Channelpedia

PubMed 23884930


Referenced in Channelpedia wiki pages of: none

Automatically associated channels: Kir2.3



Title: Developmental changes in structural and functional properties of hippocampal AMPARs parallels the emergence of deliberative spatial navigation in juvenile rats.
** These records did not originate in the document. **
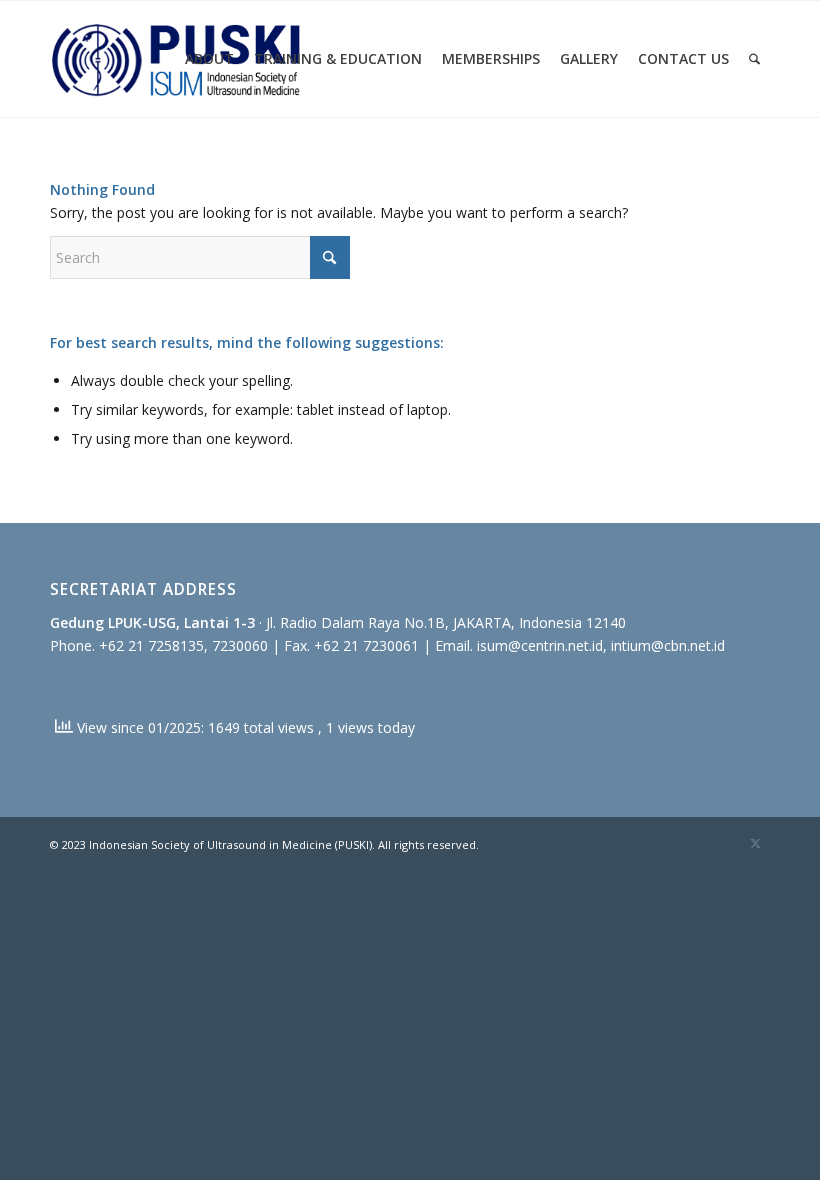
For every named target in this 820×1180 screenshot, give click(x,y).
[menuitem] (209, 59)
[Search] (754, 59)
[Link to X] (755, 843)
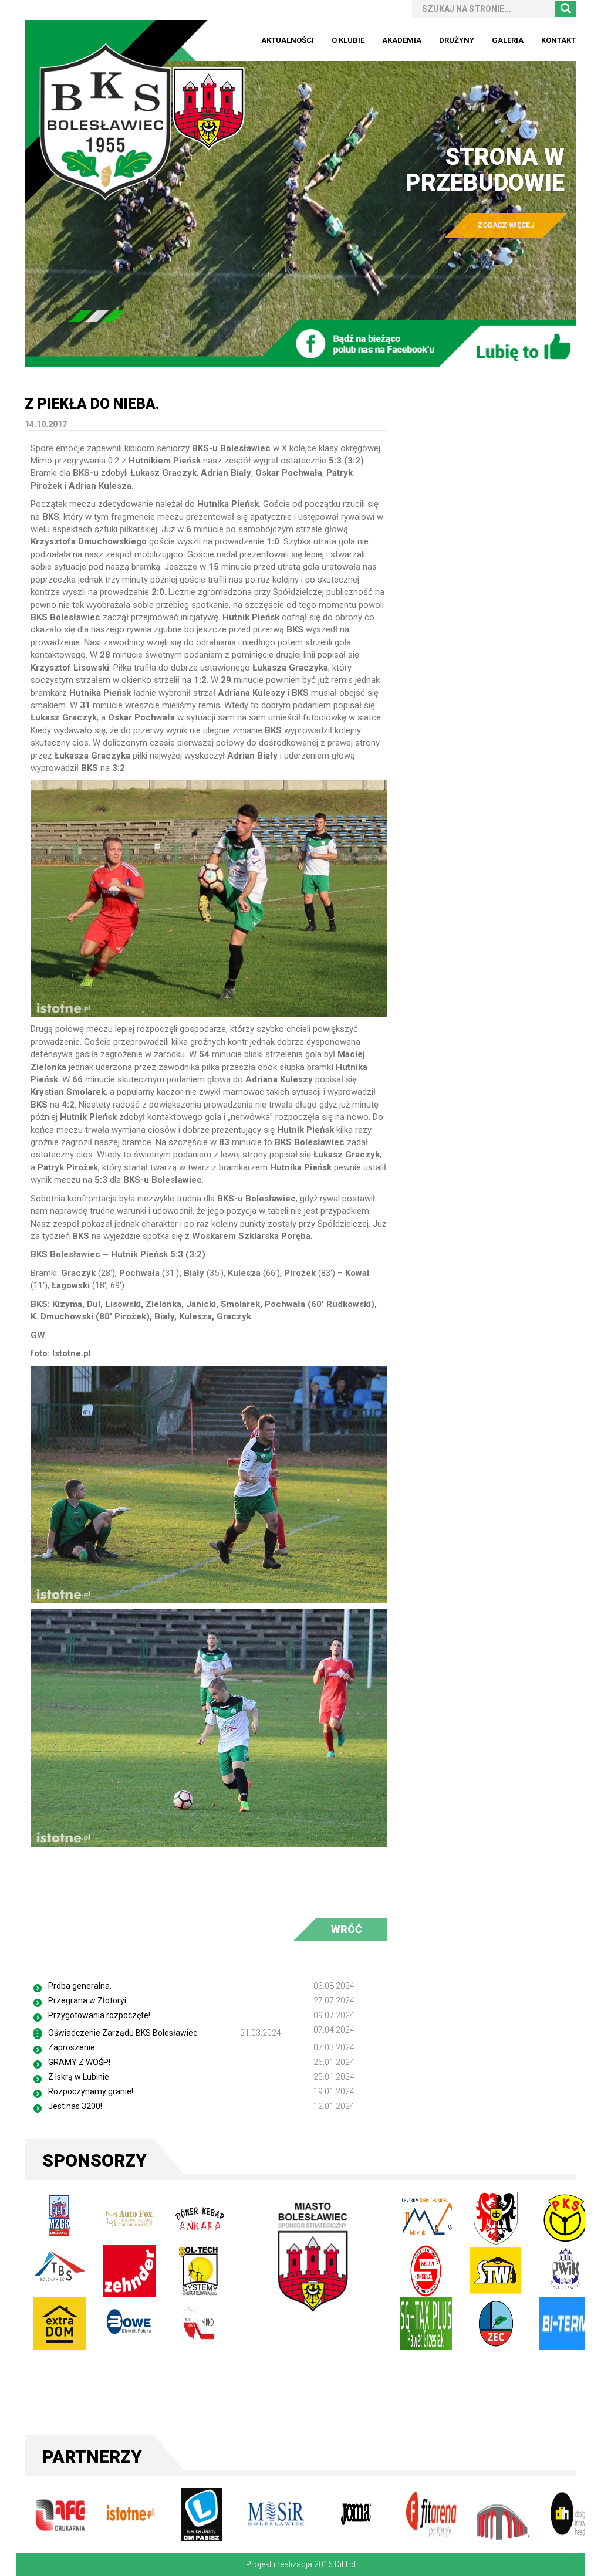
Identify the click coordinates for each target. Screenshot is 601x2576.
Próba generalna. (80, 1986)
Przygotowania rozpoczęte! (99, 2015)
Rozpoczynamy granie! (90, 2091)
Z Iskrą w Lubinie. (79, 2076)
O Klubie (348, 40)
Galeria (508, 40)
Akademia (401, 40)
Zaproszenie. (72, 2047)
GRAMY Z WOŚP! (79, 2062)
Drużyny (456, 40)
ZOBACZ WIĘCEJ (505, 225)
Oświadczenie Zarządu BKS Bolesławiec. (123, 2032)
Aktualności (287, 40)
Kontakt (558, 40)
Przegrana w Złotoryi (87, 2000)
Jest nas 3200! (75, 2106)
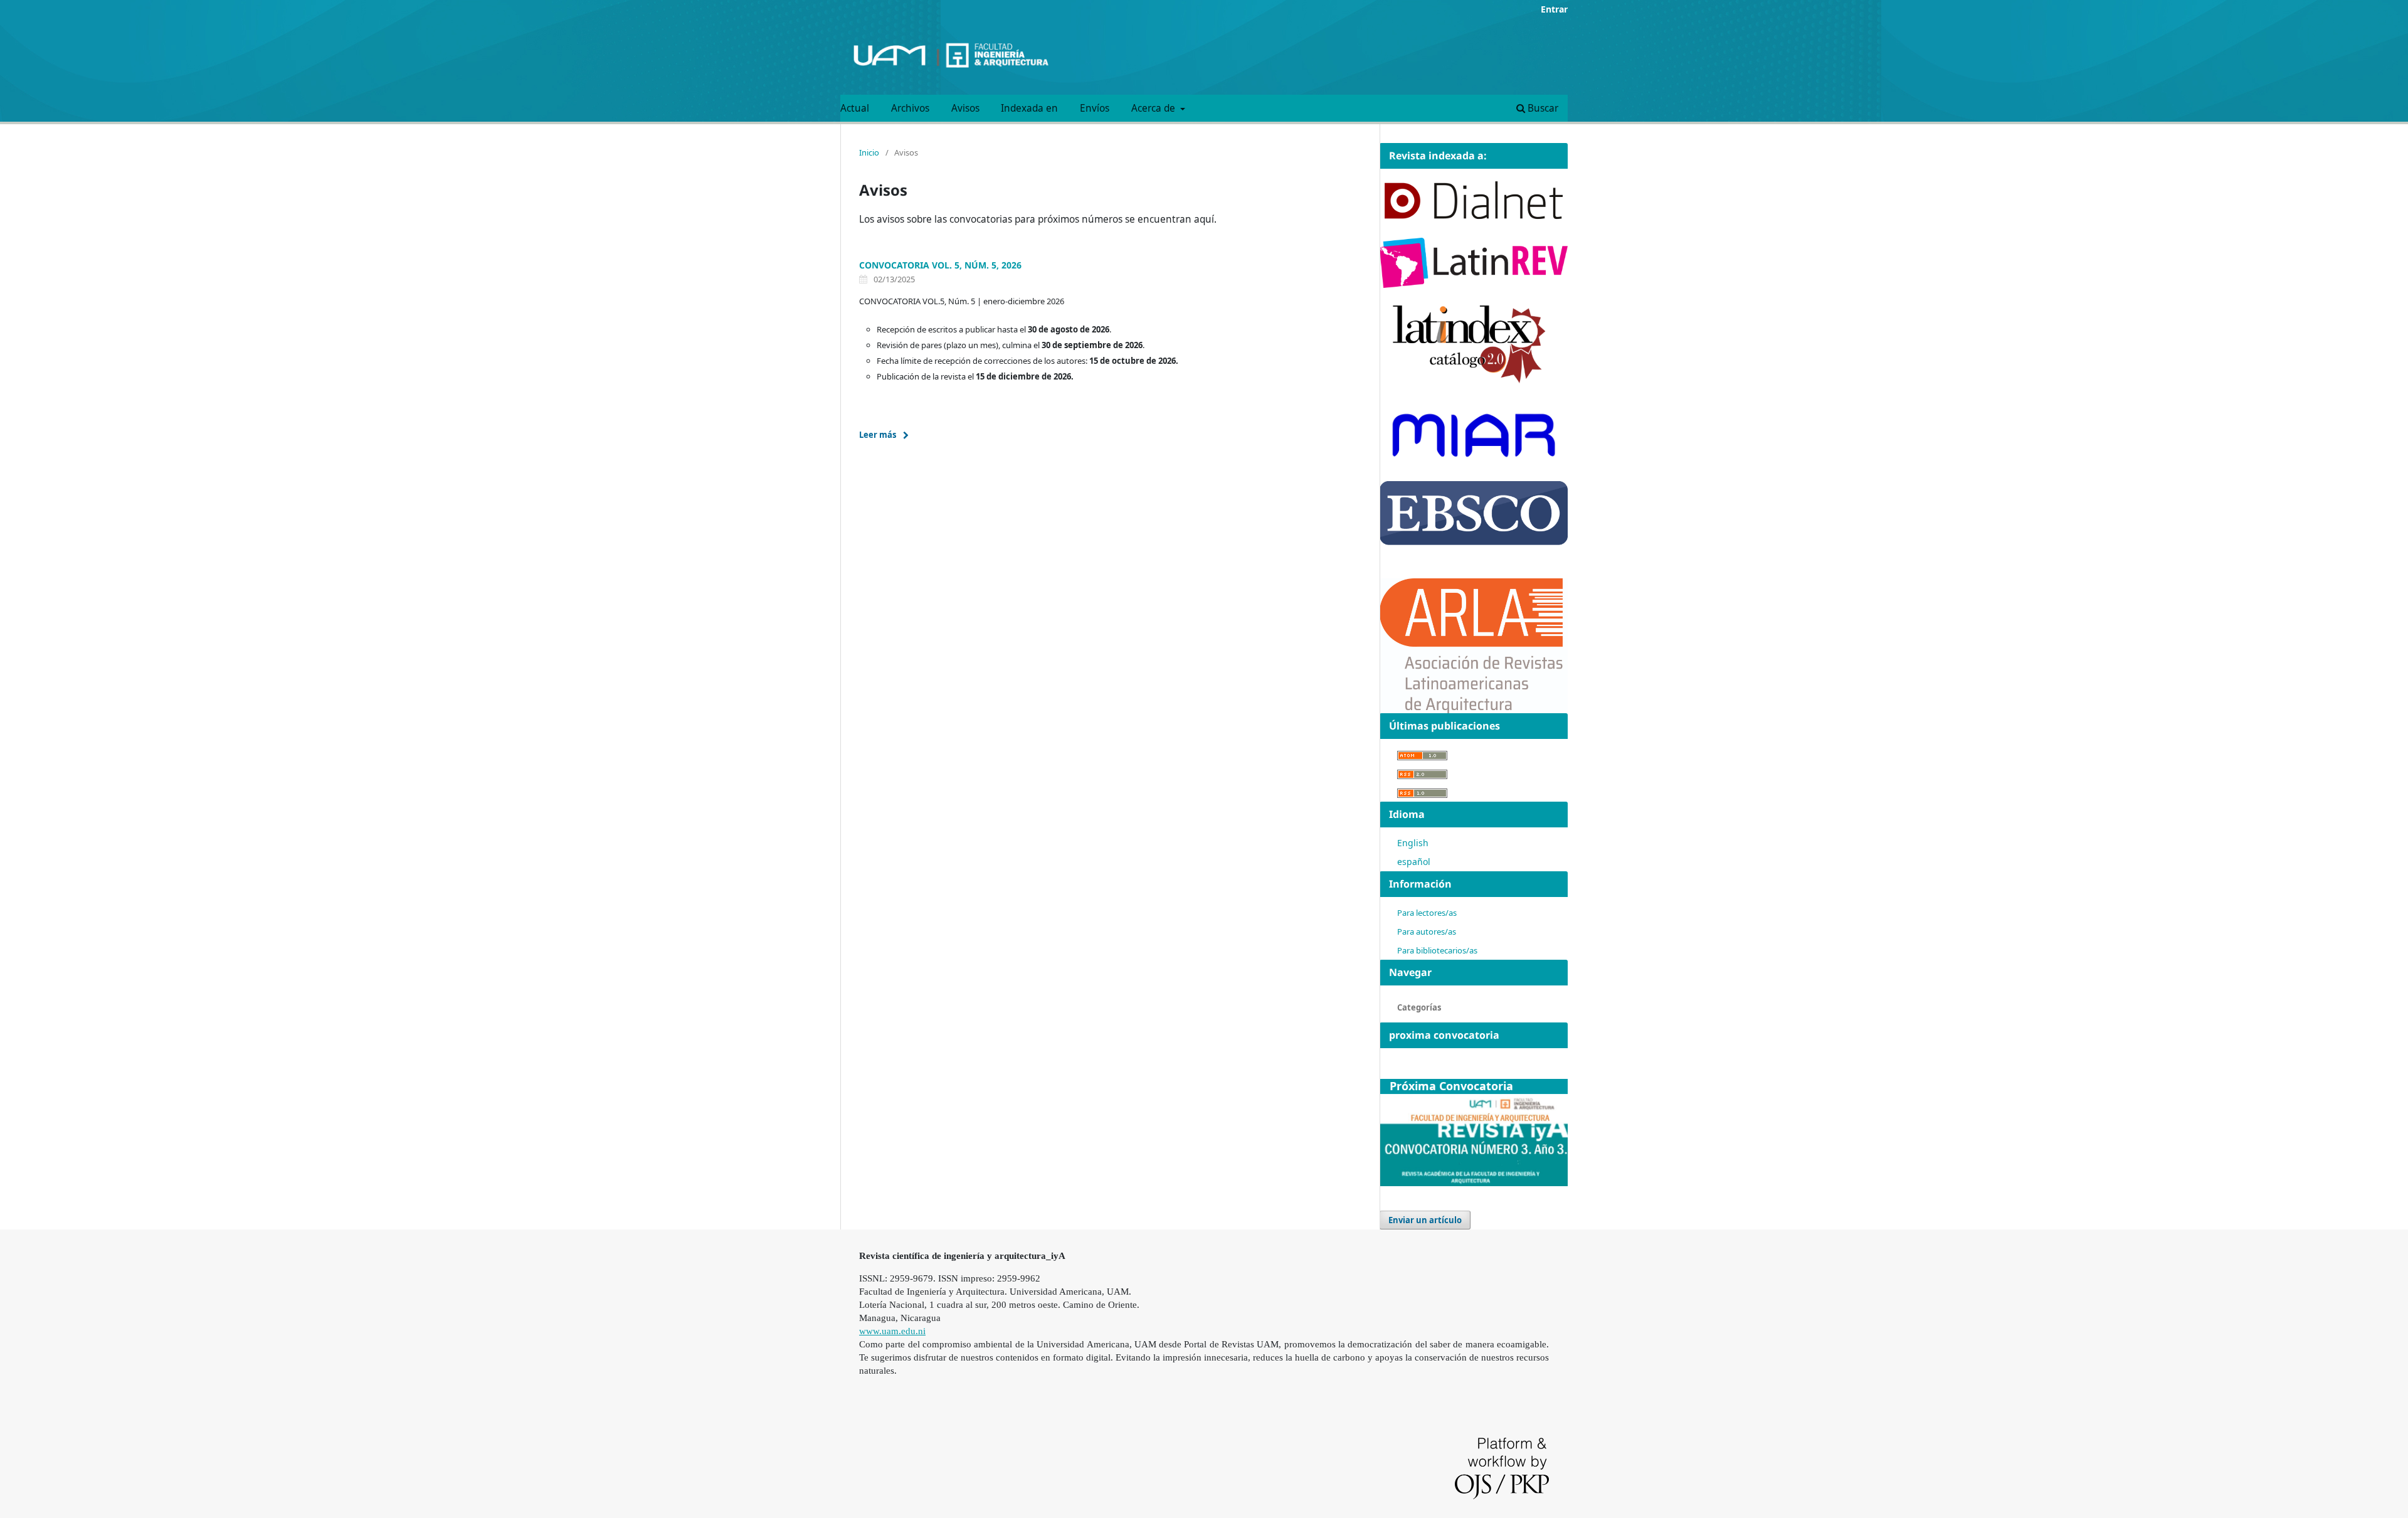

Authors: Margaret G Blair, Nhu N-Q Nguyen, Sarah H Albani, Matthew M L'Etoile, Marina M Andrawis, Leanna M Owen, Rodrigo F Oliveira, Matthew W Johnson, Dianna L Purvis, Erin M Sanders, Emily T Stoneham, Huaying Xu, Theodore C Dumas

Journal, date & volume: J. Neurosci., 2013 Jul 24 , 33, 12218-28

PubMed link: http://www.ncbi.nlm.nih.gov/pubmed/23884930


Abstract
The neural mechanisms that support the late postnatal development of spatial navigation are currently unknown. We investigated this in rats and found that an increase in the duration of AMPAR-mediated synaptic responses in the hippocampus was related to the emergence of spatial navigation. More specifically, spontaneous alternation rate, a behavioral indicator of hippocampal integrity, increased at the end of the third postnatal week in association with increases in AMPAR response duration at SC-CA1 synapses and synaptically driven postsynaptic discharge of CA1 pyramidal neurons. Pharmacological prolongation of glutamatergic synaptic transmission in juveniles increased the spontaneous alternation rate and CA1 postsynaptic discharge and reduced the threshold for the induction of activity-dependent synaptic plasticity at SC-CA1 synapses. A decrease in GluA1 and increases in GluA3 subunit and transmembrane AMPAR regulatory protein (TARP) expression at the end of the third postnatal week provide a molecular explanation for the increase in AMPAR response duration and reduced efficacy of AMPAR modulators with increasing age. A shift in the composition of AMPARs and increased association with AMPAR protein complex accessory proteins at the end of the third postnatal week likely "turns on" the hippocampus by increasing AMPAR response duration and postsynaptic excitability and reducing the threshold for activity-dependent synaptic potentiation.